Opinion
No. 24099.
June 28, 1968.
L.N.D. Wells, Jr., Dallas, Tex., for appellants.
T.S. Christopher, Forth Worth, Tex., Donald Lee Cotton, El Paso, Tex., Allen P. Schoolfield, Jr., Dallas, Tex., for appellee.
Before BELL, GODBOLD and DYER, Circuit Judges.
ON PETITION AND SUPPLEMENTAL PETITION FOR REHEARING EN BANC
The Teamsters locals, claiming to be parties to a collective bargaining agreement with Braswell ("the Agreement"), sued for damages, specific performance and an injunction against breach by Braswell. The district court, in granting summary judgment for Braswell, found the Agreement never applied to these locals. We have held that these locals are parties to the Agreement by virtue of an arbitral award to that effect, which award is entitled to enforcement, and have reversed the grant of summary judgment to Braswell.

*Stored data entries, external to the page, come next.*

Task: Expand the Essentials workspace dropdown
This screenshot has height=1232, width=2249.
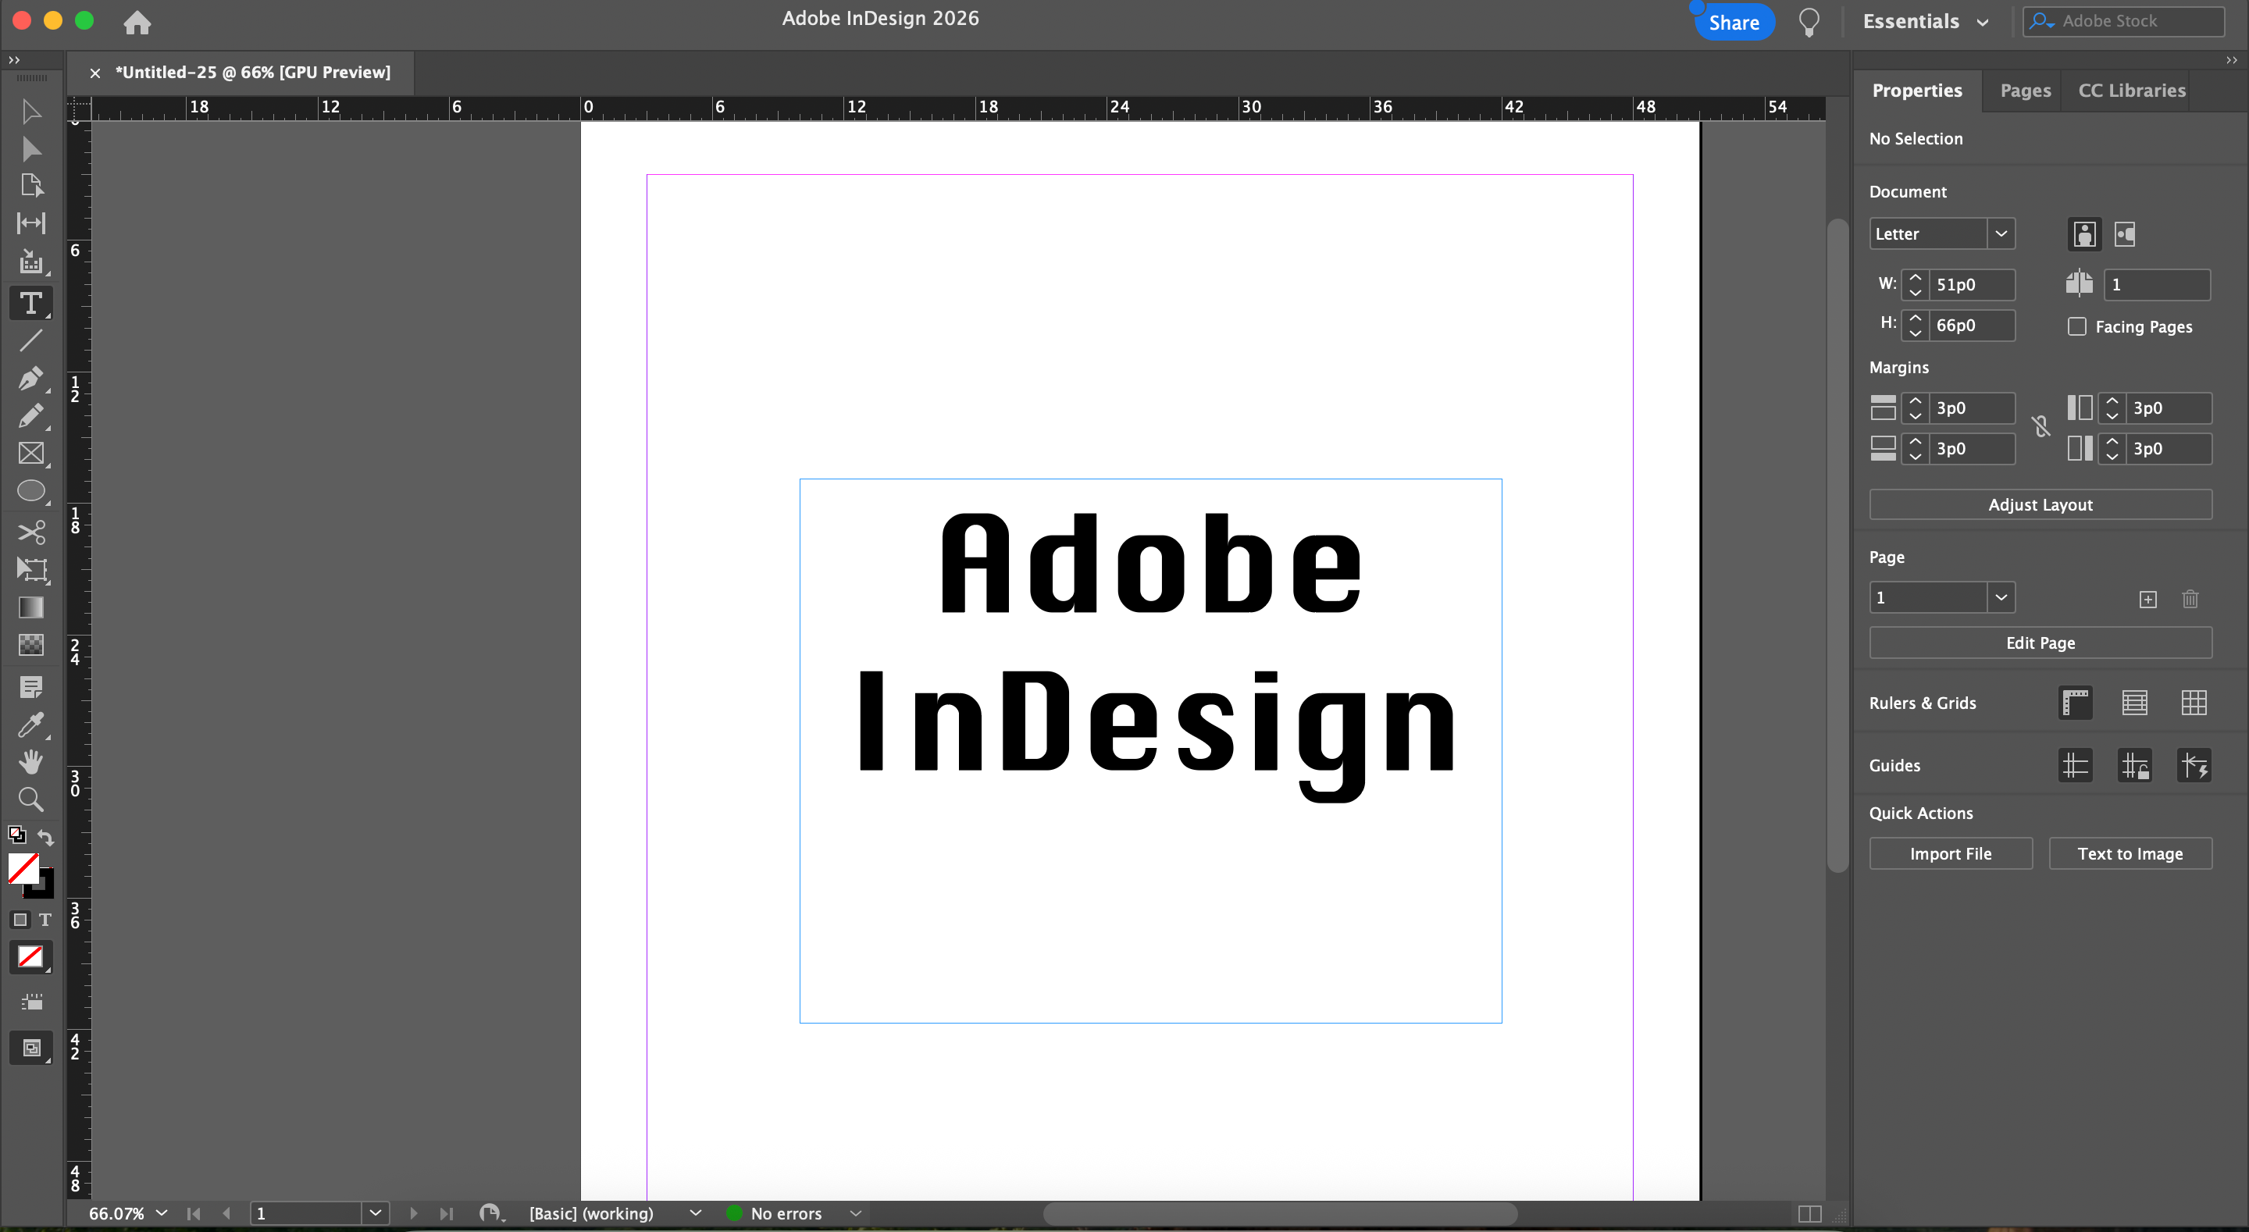Action: click(x=1982, y=23)
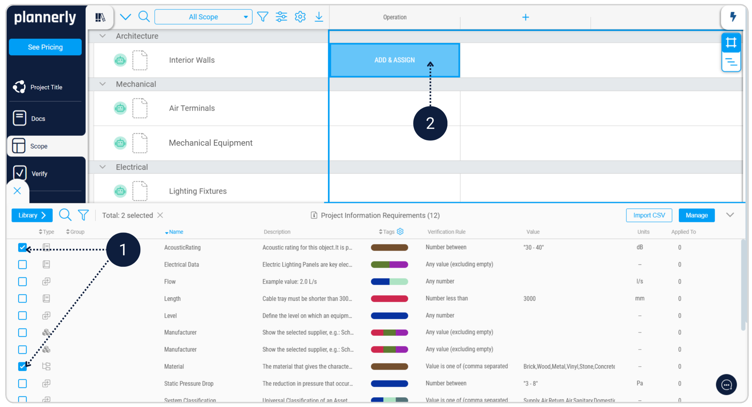
Task: Open the All Scope dropdown
Action: point(203,17)
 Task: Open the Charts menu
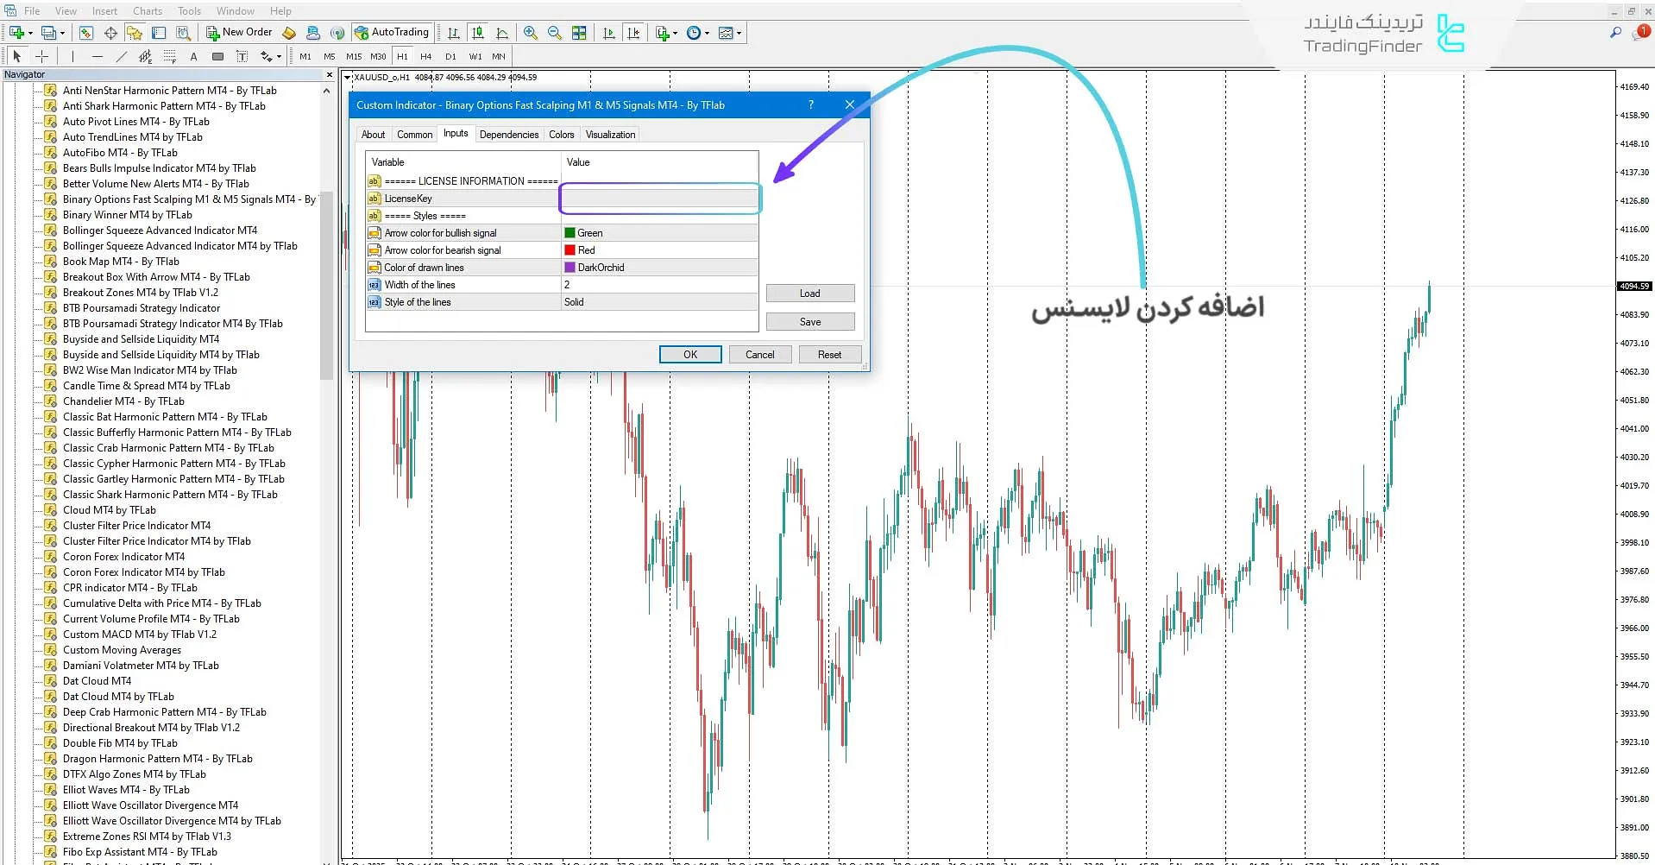coord(147,10)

The Teamsters sought summary judgment below on the issue of liability alone, with damages reserved, which is authorized by Fed.R.Civ.P. 56(b). Our conclusion, rather than being styled a summary judgment or partial summary judgment for the unions, would more appropriately be styled a ruling as a matter of law on the single issue that the appellant locals became parties to the Agreement. That issue is now established for this action.
Further proceedings as to the scope and quantum of relief to which the unions may be entitled, and defenses, if any, that Braswell may have, are for the trial court in the first instance and not for this court.
While recognizing the right of Braswell to present in the district court its defenses, if any, to liability, we reject summarily the contention made to us that it is a defense to Braswell that the Teamsters locals failed to file any grievance and to pursue grievance procedures under the Agreement. The unions cannot be barred for failing to exhaust grievance arrangements under a contract which Braswell insisted did not apply to them.
Our conclusion that the contract is applicable to these Teamsters locals disposes of the argument of Braswell on rehearing that a retrospective card check is required to determine whether at the time the contract became applicable to the BFL locals these locals in fact represented a majority of the BFL employees, otherwise the employer and the union might be, by contract, imposing on the BFL employees representation by a union that did not represent a majority. The National Labor Relations Board found that the BFL employees were an appropriate unit and ordered Braswell to bargain with these unions as their bargaining agent. 141 NLRB 1154; 154 NLRB 101.
The petition, and supplemental petition, for rehearing are granted in part and denied in part. No member of this panel nor Judge in regular active service on the court having requested that the court be polled on rehearing en banc, the suggestion for rehearing en banc is denied.
The last paragraph of our opinion of March 25, 1968 is vacated. The summary judgment in favor of Braswell is reversed. The cause is remanded to the district court for such proceedings thereafter as are appropriate and not inconsistent with this opinion.